### EXERCISE A:
In the records, starting at the line containing "Un oeil sur" and ending at the last line, swap "Paris" for "PARIS" and return those lines with nothing else changed.
▬▬▬▬▬▬▬▬▬▬
How To Be Productive When You're Expected To Always Be Available

You don't always have the luxury of ignoring emails, putting on headphones and working uninterrupted as long as you want. Distractions are real, they're part of our work day, and they're not going away. So how do you stay productive when you're expected to be on top of your inbox or keep IM open while you work?

The Problem: Distractions Are Part Of Your Job

At my last job, I didn't have the luxury of checking my email only when I wanted to. People would ask me as soon as I walked in if I got their email from the night before. And if I didn't respond to an email or IM within a few minutes — especially if it was urgent — I could expect someone standing at my desk. I'm willing to bet that it's a similar situation where many of you work.

Distracting instant messages, emails and meetings are all facts of life for most of us. While we often discuss how you can eliminate distractions, those distractions are our work. But all is not lost; let's discuss how you can get those interruptions under control so you can focus and get some work done. Photo by TJ.

So how do you take control when you're expected to be on top of your inbox and available to others all day? Here's the short version: You need to start working on your own terms, but learn to walk the line between what you can get away with and what your coworkers won't allow. Don't tell your boss that you "only check your email at 10am, 2pm and 4pm" — just set your mail client to check for new messages every 90 minutes instead of every five and see how it works. Get called out for missing an email? Bring it back to 60 minutes. See where we're going? Let's dive in.
▬▬▬▬▬▬▬▬▬▬
### EXERCISE B:
Return the passage of the article on staying productive starting at "The Problem: Distractions" and ending at "Photo by TJ.", word for word.

Items from a data source
▬▬▬▬▬▬▬▬▬▬
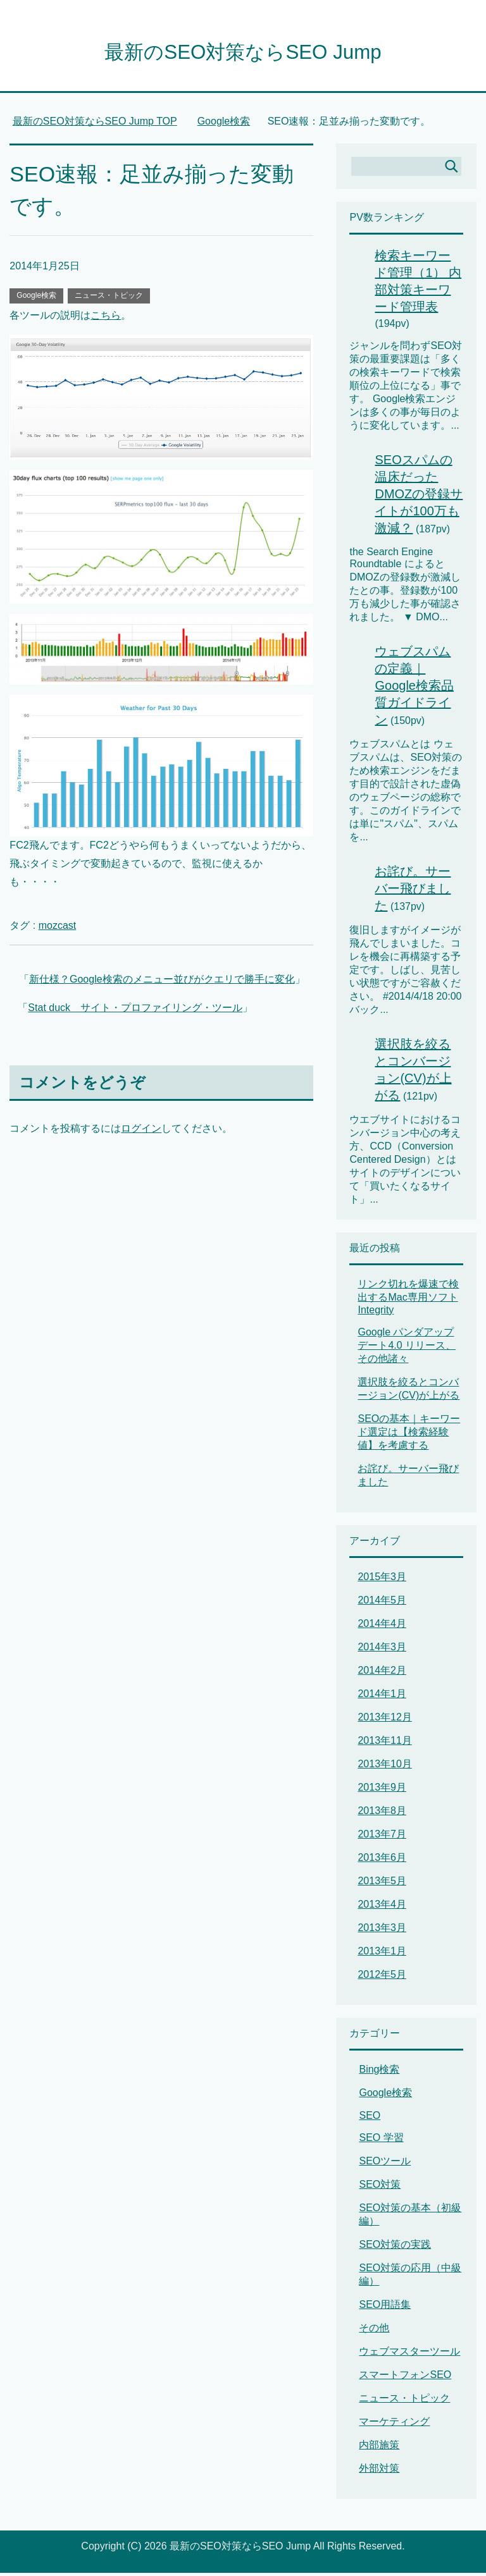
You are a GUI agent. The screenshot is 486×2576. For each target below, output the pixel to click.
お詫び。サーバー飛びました (413, 892)
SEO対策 (380, 2187)
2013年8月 (382, 1813)
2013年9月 (382, 1790)
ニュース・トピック (109, 298)
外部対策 (379, 2471)
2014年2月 (382, 1673)
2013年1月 (382, 1954)
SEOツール (385, 2164)
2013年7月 (382, 1837)
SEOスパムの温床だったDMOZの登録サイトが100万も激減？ (419, 497)
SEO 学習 (381, 2140)
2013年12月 (384, 1720)
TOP (95, 124)
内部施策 (379, 2448)
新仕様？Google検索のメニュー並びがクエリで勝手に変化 (162, 982)
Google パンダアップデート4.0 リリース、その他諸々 (407, 1348)
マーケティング (394, 2424)
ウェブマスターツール (409, 2354)
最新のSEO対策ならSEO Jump (242, 53)
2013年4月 (382, 1907)
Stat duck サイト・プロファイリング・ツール (135, 1010)
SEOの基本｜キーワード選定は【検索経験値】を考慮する (409, 1435)
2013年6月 (382, 1860)
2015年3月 (382, 1579)
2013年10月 (384, 1767)
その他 (374, 2331)
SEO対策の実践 (395, 2247)
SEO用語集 (385, 2307)
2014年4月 (382, 1626)
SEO (369, 2118)
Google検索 (36, 298)
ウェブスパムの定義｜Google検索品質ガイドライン (414, 688)
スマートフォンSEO (405, 2377)
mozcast (58, 928)
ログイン (141, 1131)
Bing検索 (379, 2072)
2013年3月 (382, 1930)
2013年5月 (382, 1884)
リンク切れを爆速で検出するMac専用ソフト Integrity (408, 1300)
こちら (105, 318)
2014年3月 (382, 1650)
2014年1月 (382, 1696)
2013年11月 (384, 1743)
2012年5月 (382, 1977)
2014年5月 (382, 1603)
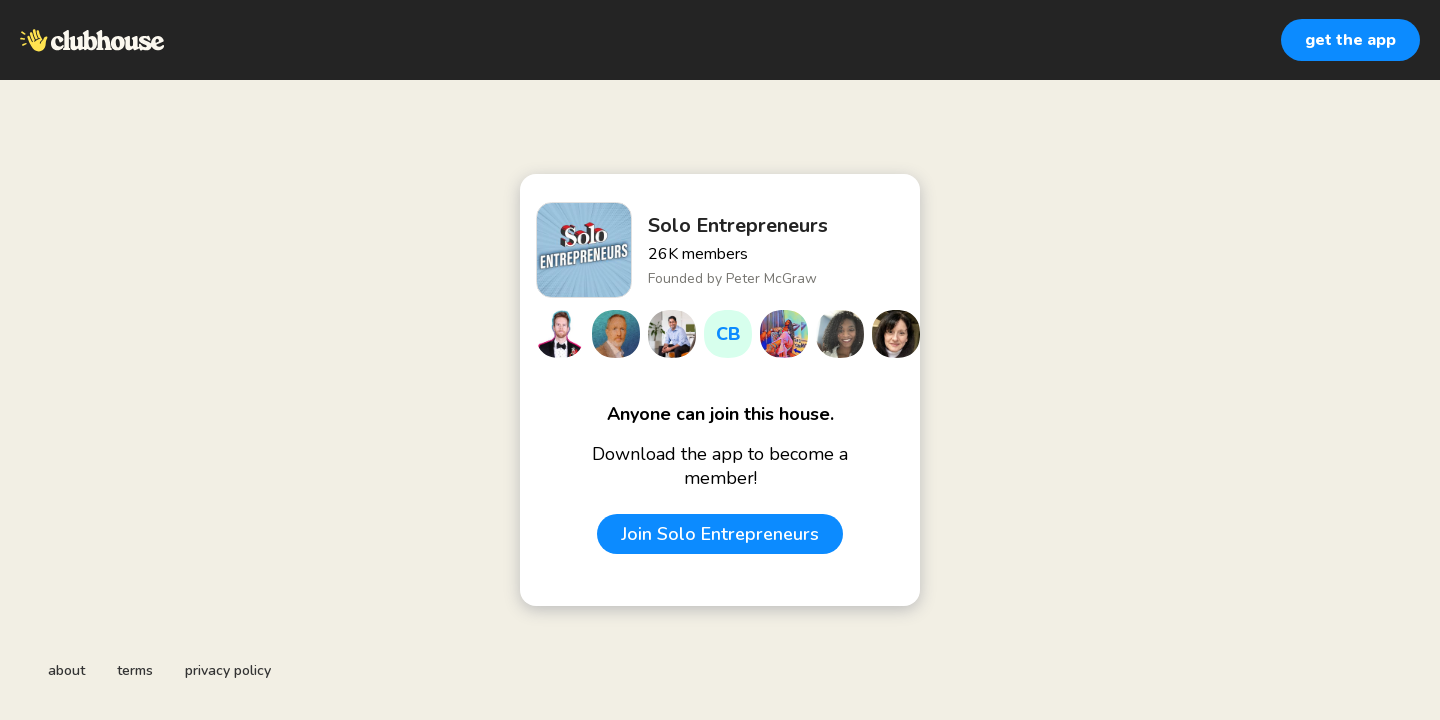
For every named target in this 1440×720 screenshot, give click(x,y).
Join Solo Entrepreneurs (720, 534)
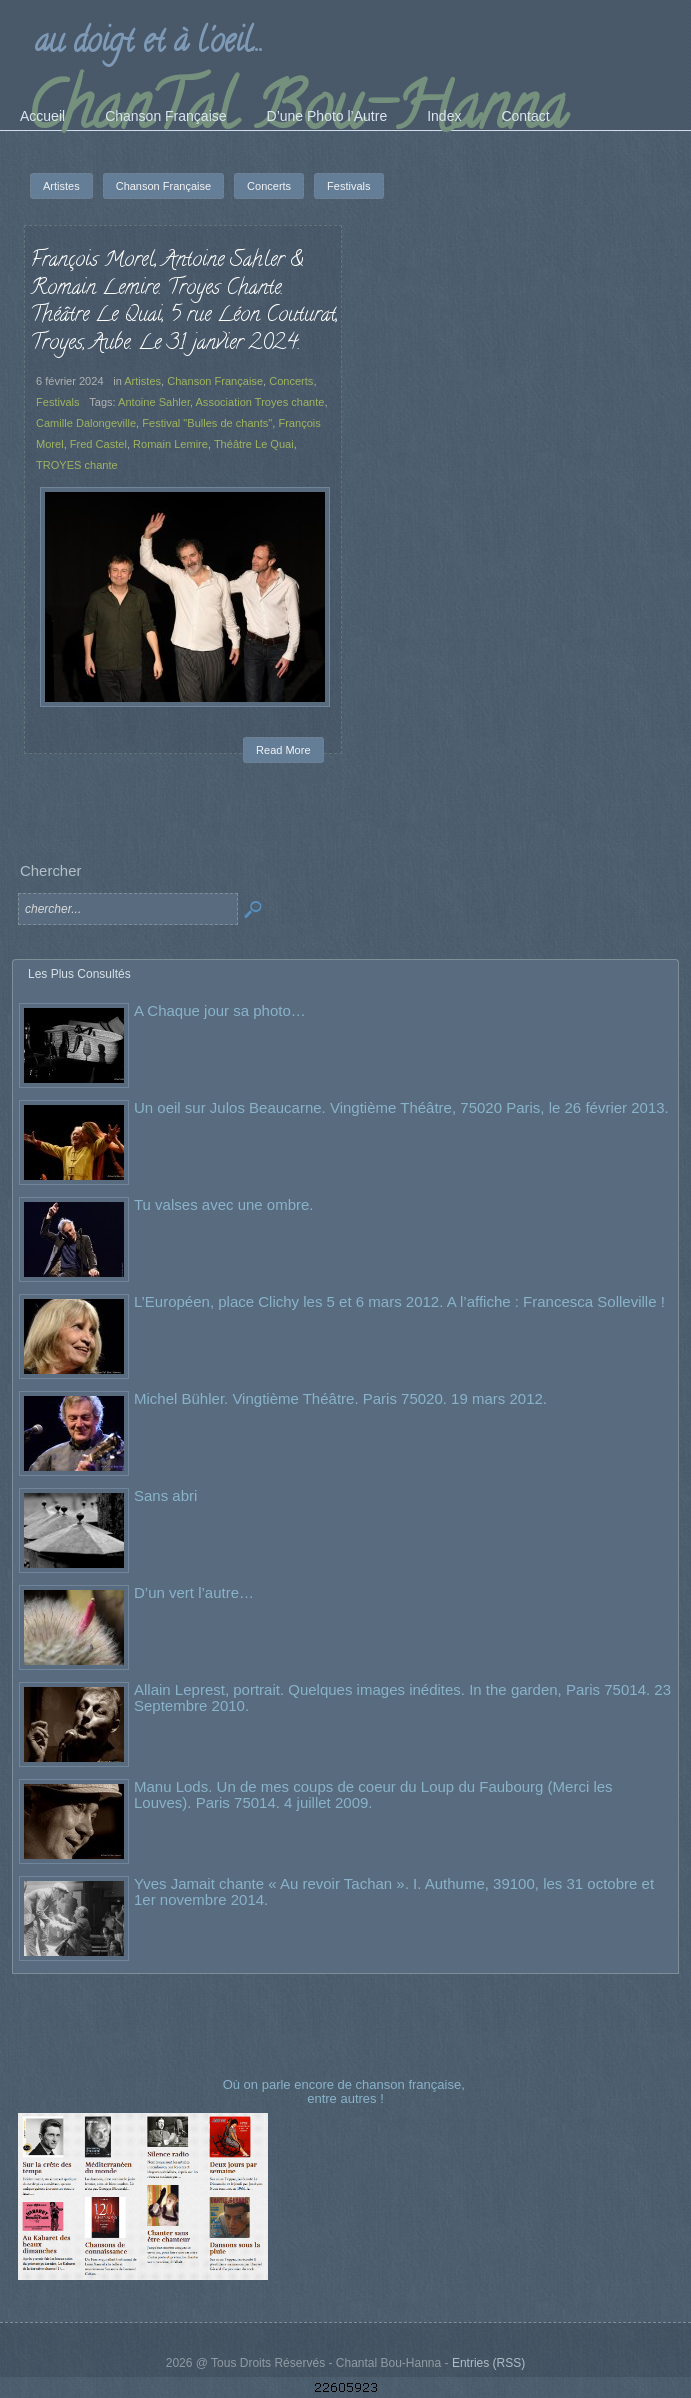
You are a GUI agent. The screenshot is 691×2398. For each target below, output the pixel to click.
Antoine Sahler (154, 402)
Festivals (58, 402)
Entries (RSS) (488, 2363)
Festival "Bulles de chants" (207, 423)
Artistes (142, 381)
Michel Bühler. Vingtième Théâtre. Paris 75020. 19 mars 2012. (340, 1398)
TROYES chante (77, 465)
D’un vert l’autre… (194, 1592)
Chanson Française (215, 381)
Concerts (291, 381)
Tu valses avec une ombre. (224, 1204)
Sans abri (165, 1495)
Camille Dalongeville (86, 423)
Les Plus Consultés (79, 974)
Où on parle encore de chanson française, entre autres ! (346, 2091)
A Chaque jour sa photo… (220, 1010)
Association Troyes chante (259, 402)
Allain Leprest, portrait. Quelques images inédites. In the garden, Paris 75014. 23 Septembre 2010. (402, 1697)
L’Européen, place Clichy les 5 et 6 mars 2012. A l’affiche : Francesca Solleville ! (399, 1301)
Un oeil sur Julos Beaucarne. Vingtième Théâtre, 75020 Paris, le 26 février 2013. (401, 1107)
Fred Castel (98, 444)
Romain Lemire (170, 444)
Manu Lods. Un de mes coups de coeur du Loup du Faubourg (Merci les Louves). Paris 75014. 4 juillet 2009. (373, 1794)
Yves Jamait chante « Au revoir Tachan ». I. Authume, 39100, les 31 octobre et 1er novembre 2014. (394, 1891)
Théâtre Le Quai (254, 444)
▬▬▬▬▬▬▬▬▬▬
### COMPLETE ANSWER A:
Un oeil sur Julos Beaucarne. Vingtième Théâtre, 75020 PARIS, le 26 février 2013. (401, 1107)
Fred Castel (98, 444)
Romain Lemire (170, 444)
Manu Lods. Un de mes coups de coeur du Loup du Faubourg (Merci les Louves). PARIS 75014. 4 juillet 2009. (373, 1794)
Yves Jamait chante « Au revoir Tachan ». I. Authume, 39100, les 31 octobre et 1er novembre 2014. (394, 1891)
Théâtre Le Quai (254, 444)

### COMPLETE ANSWER B:
The Problem: Distractions Are Part Of Your Job

At my last job, I didn't have the luxury of checking my email only when I wanted to. People would ask me as soon as I walked in if I got their email from the night before. And if I didn't respond to an email or IM within a few minutes — especially if it was urgent — I could expect someone standing at my desk. I'm willing to bet that it's a similar situation where many of you work.

Distracting instant messages, emails and meetings are all facts of life for most of us. While we often discuss how you can eliminate distractions, those distractions are our work. But all is not lost; let's discuss how you can get those interruptions under control so you can focus and get some work done. Photo by TJ.